*Given task 1*:
Reproduce a passage from the March preview thread word for word, beginning at the words "I might get" and stopping after the words "(Jul 10, 2003)".
*Given task 2*:
Carry on the March preview thread from the point at which it ends.

══ Selection ══

# March Preview



## KokoTheMonkey (Aug 4, 2003)

Here's the schedule:


Wed 2 Toronto 
Fri 4 Chicago 
Sun 6 Utah 
Tue 8 New Jersey 
Wed 9 @ Phoenix 
Sat 12 Denver 
Mon 14 New Orleans 
Wed 16 Minnesota 
Fri 18 Charlotte 
Sun 20 @ Detroit 
Mon 21 @ New York 
Wed 23 @ Indiana 
Fri 25 Atlanta 
Sun 27 Houston 
Wed 30 Seattle 


- 11 home games
- 4 road games 
- 8 games against sub-500 teams
- 7 games against above 500 teams



Another pretty tough month. There's several big games on this schedule, including the 3rd and final regular season matchup with Phoenix, on the road against Detroit who's playing great basketball right now, @ New York playing against Malik for the first time in a long *** time, and then we finish the month off with home games against Houston and Seattle. The 3-game East road trip at the end of the month is going to be crucial. We're going to have to win 2 out of 3 if we want to remain with one of the best records. At this point, you can't afford to lose 3 games in a row or even 2 out of 3. That's going to be tough. Even though Indiana and Minnesota aren't as good as expected, this is still a tough month. We should be able to win 8 out of the first 9 games in the month, and then we should be able to finish off the last 7 games with 5 wins. It's not going to be easy to beat some of these teams, but I think we can do it.



I might get a little too happy with this prediction, but I'm going with a 12-3 record. 13-2 as the extreme high, and 10-5 as the low.


----------



## texan (Jul 10, 2003)

═══
══ Data supplied ══

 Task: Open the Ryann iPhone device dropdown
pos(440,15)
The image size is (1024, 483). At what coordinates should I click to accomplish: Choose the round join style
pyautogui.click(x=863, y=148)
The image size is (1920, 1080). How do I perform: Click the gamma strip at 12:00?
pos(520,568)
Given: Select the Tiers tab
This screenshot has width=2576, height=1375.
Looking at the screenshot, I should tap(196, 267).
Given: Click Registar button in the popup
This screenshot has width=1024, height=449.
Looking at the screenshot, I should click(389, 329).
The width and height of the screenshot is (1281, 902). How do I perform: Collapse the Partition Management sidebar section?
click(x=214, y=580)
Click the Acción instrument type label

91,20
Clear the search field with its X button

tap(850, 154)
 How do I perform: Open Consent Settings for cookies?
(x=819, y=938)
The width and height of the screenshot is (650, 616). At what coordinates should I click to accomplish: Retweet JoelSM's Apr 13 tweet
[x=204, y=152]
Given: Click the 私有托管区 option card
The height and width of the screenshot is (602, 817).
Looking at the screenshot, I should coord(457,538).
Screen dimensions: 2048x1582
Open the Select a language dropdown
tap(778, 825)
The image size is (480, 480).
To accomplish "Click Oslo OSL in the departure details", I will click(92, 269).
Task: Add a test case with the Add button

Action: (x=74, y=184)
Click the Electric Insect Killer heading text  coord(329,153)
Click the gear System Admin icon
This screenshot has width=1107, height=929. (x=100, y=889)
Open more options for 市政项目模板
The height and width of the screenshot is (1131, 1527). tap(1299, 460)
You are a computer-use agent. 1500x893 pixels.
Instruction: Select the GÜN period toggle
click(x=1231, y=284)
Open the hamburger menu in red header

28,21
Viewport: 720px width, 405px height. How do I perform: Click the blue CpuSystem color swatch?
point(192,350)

═══

*Task response 1*:
I might get a little too happy with this prediction, but I'm going with a 12-3 record. 13-2 as the extreme high, and 10-5 as the low.


----------



## texan (Jul 10, 2003)

*Task response 2*:
We had a subpar month for us last month, so I expect us to have a .800+ record this month. Timmy has finally started to play like the Timmy we know, and Parker is playing excellent as well. We need improved play from our bench, but I think that is well within what we can do. 

Wed 2 Toronto *Win* 
Fri 4 Chicago *Win*
Sun 6 Utah *Win*
Tue 8 New Jersey *Loss* 
Wed 9 @ Phoenix *Win*
Sat 12 Denver *Win*
Mon 14 New Orleans *Win*
Wed 16 Minnesota *Win* 
Fri 18 Charlotte *Win*
Sun 20 @ Detroit *Win*
Mon 21 @ New York *Win*
Wed 23 @ Indiana *Win* 
Fri 25 Atlanta *Win*
Sun 27 Houston *Loss*
Wed 30 Seattle *Win*


I'm going to predict a 13-2 record for the month, barring major injuries. We do have tough games, but I think that this is the month we prove we can win those games. The Houston, Seattle, Detroit, and Phoenix games will really tell us something about our team. I think we will go 3-1 against the elite level teams this month. There could be some suprise losses this month(from NJ, NO, Indiana) because we don't always come to play, but I'm not really worried about how we play against top competition.


----------



## Guth (Feb 23, 2005)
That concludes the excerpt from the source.